Therapeutic effect of isovolemic hemodilution with dextran 60 on the impairment of pancreatic microcirculation in acute biliary pancreatitis.

Dextran of different molecular weight (Dx 40, Dx 60/70) has often been evaluated as adjunct treatment of experimental acute pancreatitis. A beneficial effect has been documented by a decrease in its lethality. However, the mechanism of action is poorly understood. A specific effect on the pancreatic microcirculation generally has not been documented and differentiation from unspecific improvement of pancreatic blood flow due to volume expansion has been difficult. This investigation was designed to quantify the effect of dextran on the impairment of pancreatic microcirculation during acute biliary pancreatitis by means of intravital microscopy. Dextran 60 (Dx 60, molecular weight 60,000) was chosen in light of the increase in vascular permeability in the early stage of pancreatitis as demonstrated previously in the same model. Isovolemic hemodilution, i.e., exchange of whole blood for Dx 60 was used as a mode of administration to achieve instantaneous onset of therapy without changes in intravascular volume.
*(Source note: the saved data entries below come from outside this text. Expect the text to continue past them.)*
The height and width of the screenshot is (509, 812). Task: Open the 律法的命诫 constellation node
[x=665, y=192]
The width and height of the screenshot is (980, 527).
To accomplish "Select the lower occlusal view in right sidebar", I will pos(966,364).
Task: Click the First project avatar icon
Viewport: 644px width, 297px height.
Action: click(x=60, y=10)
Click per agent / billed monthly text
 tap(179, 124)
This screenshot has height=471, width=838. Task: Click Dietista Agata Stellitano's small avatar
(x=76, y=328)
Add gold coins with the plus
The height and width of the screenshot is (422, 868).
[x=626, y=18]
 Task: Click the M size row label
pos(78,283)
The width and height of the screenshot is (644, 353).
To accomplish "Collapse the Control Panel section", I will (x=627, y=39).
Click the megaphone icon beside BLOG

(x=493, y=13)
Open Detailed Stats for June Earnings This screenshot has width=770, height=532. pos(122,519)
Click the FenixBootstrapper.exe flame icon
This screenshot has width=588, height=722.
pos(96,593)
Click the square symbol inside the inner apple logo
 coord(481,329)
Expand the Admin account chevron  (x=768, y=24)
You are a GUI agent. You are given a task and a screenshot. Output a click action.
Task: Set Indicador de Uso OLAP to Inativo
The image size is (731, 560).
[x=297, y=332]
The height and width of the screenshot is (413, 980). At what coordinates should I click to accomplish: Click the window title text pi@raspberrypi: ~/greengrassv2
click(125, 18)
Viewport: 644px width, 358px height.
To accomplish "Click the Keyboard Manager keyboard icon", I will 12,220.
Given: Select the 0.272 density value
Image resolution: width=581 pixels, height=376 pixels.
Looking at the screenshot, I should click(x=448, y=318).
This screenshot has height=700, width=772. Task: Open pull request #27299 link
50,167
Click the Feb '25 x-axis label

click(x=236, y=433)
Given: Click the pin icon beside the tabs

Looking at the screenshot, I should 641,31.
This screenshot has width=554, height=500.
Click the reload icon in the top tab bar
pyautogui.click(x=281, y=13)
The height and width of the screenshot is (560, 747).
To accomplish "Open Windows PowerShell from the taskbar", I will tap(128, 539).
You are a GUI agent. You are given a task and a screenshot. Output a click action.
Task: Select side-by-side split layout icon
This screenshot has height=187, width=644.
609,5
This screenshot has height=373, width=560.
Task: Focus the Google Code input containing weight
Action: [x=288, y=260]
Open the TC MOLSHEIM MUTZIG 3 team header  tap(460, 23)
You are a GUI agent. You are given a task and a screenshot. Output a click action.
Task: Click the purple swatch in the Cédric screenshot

In the control group a progressive reduction of pancreatic capillary perfusion commenced 30 minutes after induction of acute pancreatitis, resulting in cessation of nutritive tissue perfusion after 3 hours. In the animals subjected to hemodilution, stabilization of the pancreatic microcirculation was accomplished throughout the observation period of 6 hours. Because volume-related effects could be excluded by the protocol and by monitoring central venous pressure and hematocrit, a specific effect of hemodilution with DX 60 on the pancreatic microcirculation is indicated by our results.